Der staatliche Notfalldienst (DSNS) stellte fest, dass die Bezirke Fastiw, Wyschgorod und Bucha in der Region Kiew unter Beschuss standen.

Durch den Angriff kam es in Fastiw zu Bränden und Zerstörungen im Bereich des Bahnhofes und der Lokomotiv- und Wagen-Werkstätten.

In dem Dorf Nowi Petriwzi kam es aufgrund von Trümmern einer Drohne zu einem Brand in einem Lagergebäude mit einer Fläche von 5500 Quadratmetern, drei Lastwagen brannten nieder, ein Wohnhaus wurde beschädigt und weitere sechs wurden beschädigt.

In Nydzylovitschi, im Bucha-Bezirk, wurde ebenfalls ein Brand in einem privaten Gebäude registriert. Die Beseitigung der Folgen dauert an.

Als Folge der Angriffe wurden drei Zivilisten verletzt, eine Frau wurde mit Verletzungen ins örtliche Krankenhaus eingeliefert.

Durch den Beschuss der Eisenbahninfrastruktur in Fastiw wurden die Fahrpläne der Elektrozüge geändert.

Neben der Region Kiew waren auch andere Regionen der Ukraine von den Angriffen betroffen.

So wurde in der Dnipropetrowsker Oblast die Energieinfrastruktur beschädigt, es gab Brände in Pawlograd, und in Nikopol wurde ein 11-jähriger Junge verletzt, dem Erste Hilfe geleistet wurde.

Luck

In Luck, aufgrund eines Drohnenangriffs, brachen in einem der Stadtteile Lebensmittellager in Flammen auf, berichtete der Bürgermeister der Stadt Igor Polischuk. Gegen sieben Uhr morgens erwähnte er drei feindliche UAVs, die aus verschiedenen Richtungen auf die Stadt zusteuerten; die Luftabwehr führte Angriffe gegen sie durch.

Oblast Odessa

Die Region Odessa blieb ebenfalls von einem feindlichen Angriff betroffen. Kritische Infrastruktur wurde auf Generatoren umgeschaltet, und in der Stadt wurden „Punkte der Unerschütterlichkeit“ eingerichtet. Nach vorläufigen Angaben gibt es keine Toten und Verletzten.

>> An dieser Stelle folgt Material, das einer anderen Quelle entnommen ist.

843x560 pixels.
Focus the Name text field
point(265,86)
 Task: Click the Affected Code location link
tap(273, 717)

In der Region bleiben 9500 Abonnenten ohne Wärmeversorgung aufgrund von Schäden, und 34000 Abonnenten bleiben ohne Wasserversorgung.

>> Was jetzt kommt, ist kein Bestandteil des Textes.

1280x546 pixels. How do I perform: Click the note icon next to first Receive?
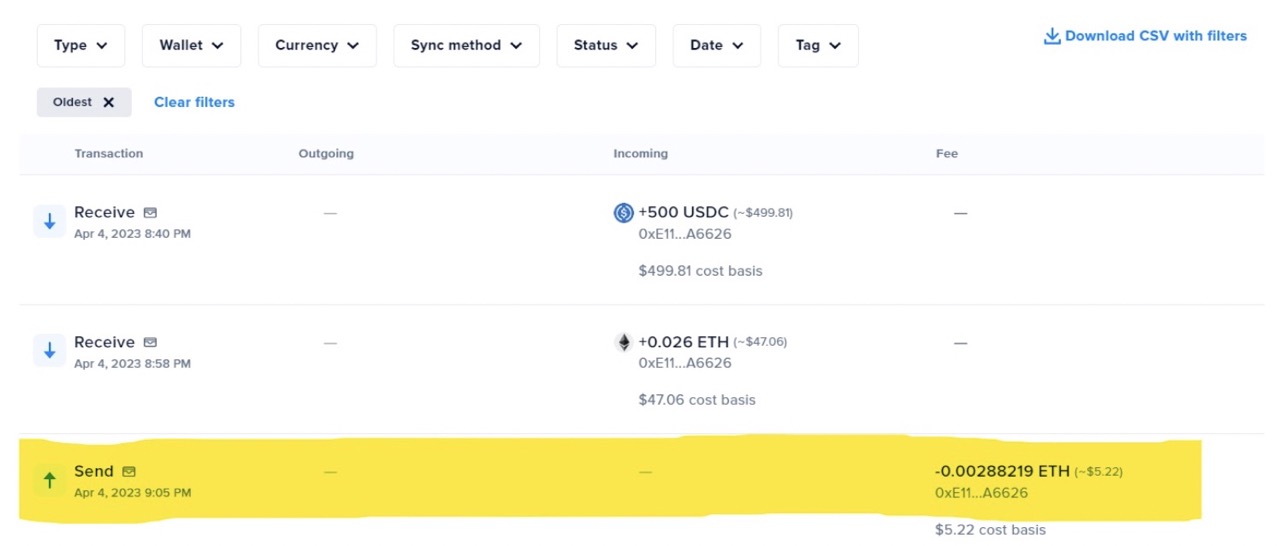150,213
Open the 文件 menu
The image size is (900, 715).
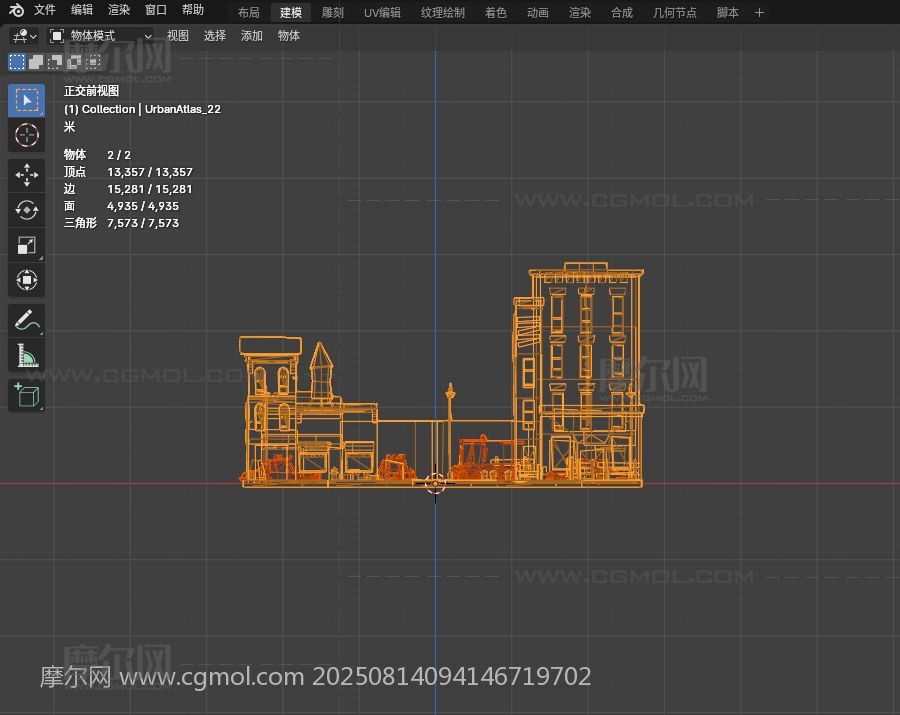coord(45,10)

Auch Hafenanlagen gerieten unter Beschuss: Ein Teil der Infrastruktur wurde ohne Strom, Verwaltungsgebäude und Elemente der Hafeninfrastruktur wurden beschädigt.

Tschernihiw

In Tschernihiw ist die Situation durch die Angriffe kompliziert. Die Angriffe wurden auf kritische Infrastrukturen gerichtet. Der DSNS beseitigte umgehend die Brände, die durch die Angriffe verursacht wurden, und es gab keine Informationen über verletzte Personen.

Russlands Beschüsse haben den Fahrplan der Züge durcheinandergebracht

Die nächtlichen Schäden an den Gleisen führten zu dringenden Änderungen im Fahrplan der Ukrzaliznytsia-Züge. Einige Züge werden nicht auf die Strecken fahren, während andere auf alternativen Routen verkehren werden. Passagieren wird empfohlen, den Fahrplan zu überprüfen.

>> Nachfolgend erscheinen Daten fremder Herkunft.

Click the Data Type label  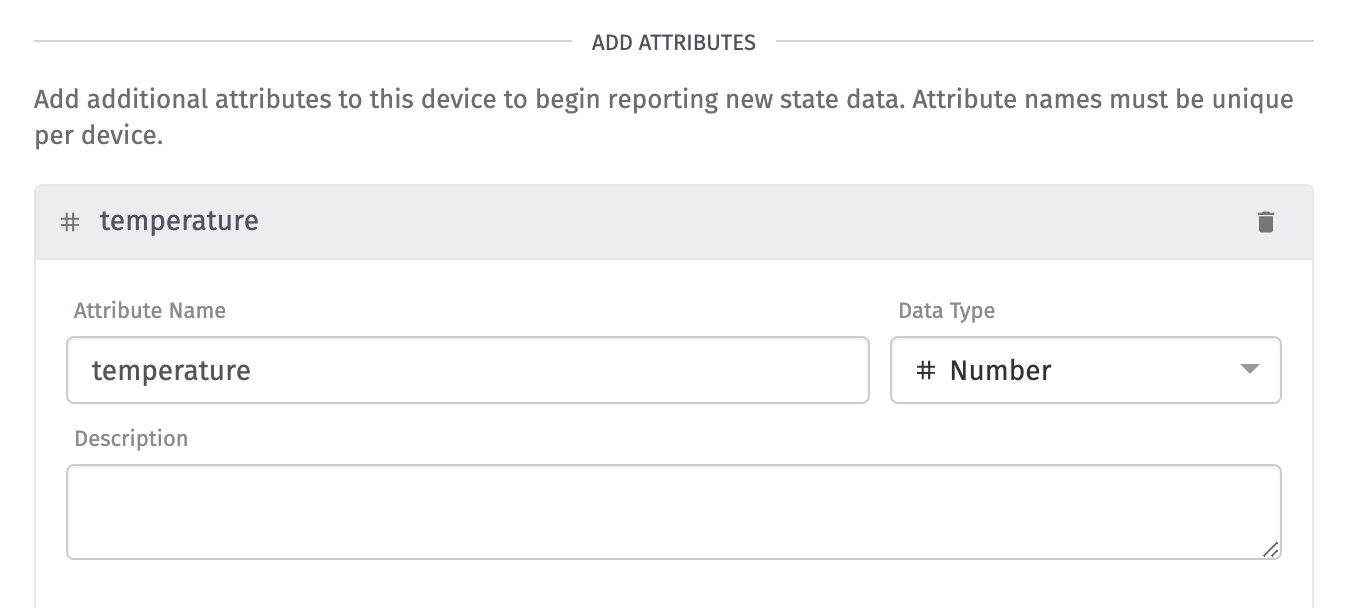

In Poltawa und in der Region Riwne gab es aufgrund der Angriffe auf Energieobjekte Probleme mit der Stromversorgung. Ein Teil von Cherson blieb ebenfalls ohne Strom.

Die Luftstreitkräfte der Ukraine berichteten ebenfalls über Raketenstarts in Richtung Lwiw, Ternopil, Chmelnyzkyj, und im Luftraum Polens begannen militärische Luftoperationen.

Die ukrainischen Luftabwehrkräfte arbeiteten in allen Richtungen, aber die Folgen des Angriffs werden weiterhin geklärt.

Dieser Angriff wurde zum erneuten Beweis der aggressiven Strategie Russlands, die keine Rücksicht auf Zivilisten und kritische Infrastruktur nimmt. Die betroffenen Regionen zeigen Widerstandsfähigkeit, benötigen jedoch Unterstützung, um die Folgen dieser brutalen Angriffe zu überwinden.